start Text shown

Hail for GEL .bgen import in UKB RAP

Hi all,

I am trying to compute info scores using HAIL in the UKB RAP and GEL imputed .bgen files which are zstd compressed. I am doing this in the HAIL-VEP feature of ukb. I am trying to follow this github doc on importing the bgen files to begin with OpenBio/hail_tutorial/BGEN_import.ipynb at master · dnanexus/OpenBio · GitHub and i have written the following code to adjust that:

from pyspark.sql import SparkSession
import hail as hl

HAIL_DIR = “/opt/conda/lib/python3.11/site-packages/hail”
JAR_PATH = f"{HAIL_DIR}/backend/hail-all-spark.jar"

spark = (
SparkSession.builder
.config(“spark.jars”, JAR_PATH)

end Text shown
start Data extract

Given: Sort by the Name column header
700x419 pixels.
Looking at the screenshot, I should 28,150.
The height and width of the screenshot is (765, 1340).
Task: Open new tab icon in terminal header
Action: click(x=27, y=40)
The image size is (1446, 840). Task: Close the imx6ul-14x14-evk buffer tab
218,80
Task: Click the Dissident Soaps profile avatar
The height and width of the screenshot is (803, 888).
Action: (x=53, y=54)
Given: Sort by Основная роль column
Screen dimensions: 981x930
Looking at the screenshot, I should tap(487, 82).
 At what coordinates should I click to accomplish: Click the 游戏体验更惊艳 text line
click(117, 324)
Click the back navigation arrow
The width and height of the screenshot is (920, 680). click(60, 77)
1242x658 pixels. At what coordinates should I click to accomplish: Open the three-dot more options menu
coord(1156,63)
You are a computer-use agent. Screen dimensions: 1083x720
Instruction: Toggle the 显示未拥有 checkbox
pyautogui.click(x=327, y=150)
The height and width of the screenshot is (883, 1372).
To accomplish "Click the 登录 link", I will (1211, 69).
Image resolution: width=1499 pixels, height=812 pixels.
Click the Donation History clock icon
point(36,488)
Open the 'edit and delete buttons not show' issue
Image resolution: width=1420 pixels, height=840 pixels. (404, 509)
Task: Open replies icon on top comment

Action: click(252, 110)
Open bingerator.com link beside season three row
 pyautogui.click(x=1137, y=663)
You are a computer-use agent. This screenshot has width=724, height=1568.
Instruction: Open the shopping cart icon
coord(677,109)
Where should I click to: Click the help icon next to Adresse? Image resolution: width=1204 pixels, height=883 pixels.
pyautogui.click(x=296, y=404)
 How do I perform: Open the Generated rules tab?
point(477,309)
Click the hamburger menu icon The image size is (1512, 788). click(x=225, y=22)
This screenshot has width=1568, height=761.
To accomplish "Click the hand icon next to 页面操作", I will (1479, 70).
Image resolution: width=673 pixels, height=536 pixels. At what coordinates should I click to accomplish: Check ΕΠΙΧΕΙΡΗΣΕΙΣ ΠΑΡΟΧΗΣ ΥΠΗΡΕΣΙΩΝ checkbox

end Data extract

**Instructions for the task**
List every variable name that receives a value with "=" in the code from the forum post about importing GEL .bgen files with Hail.

**Written reply**
HAIL_DIR, JAR_PATH, spark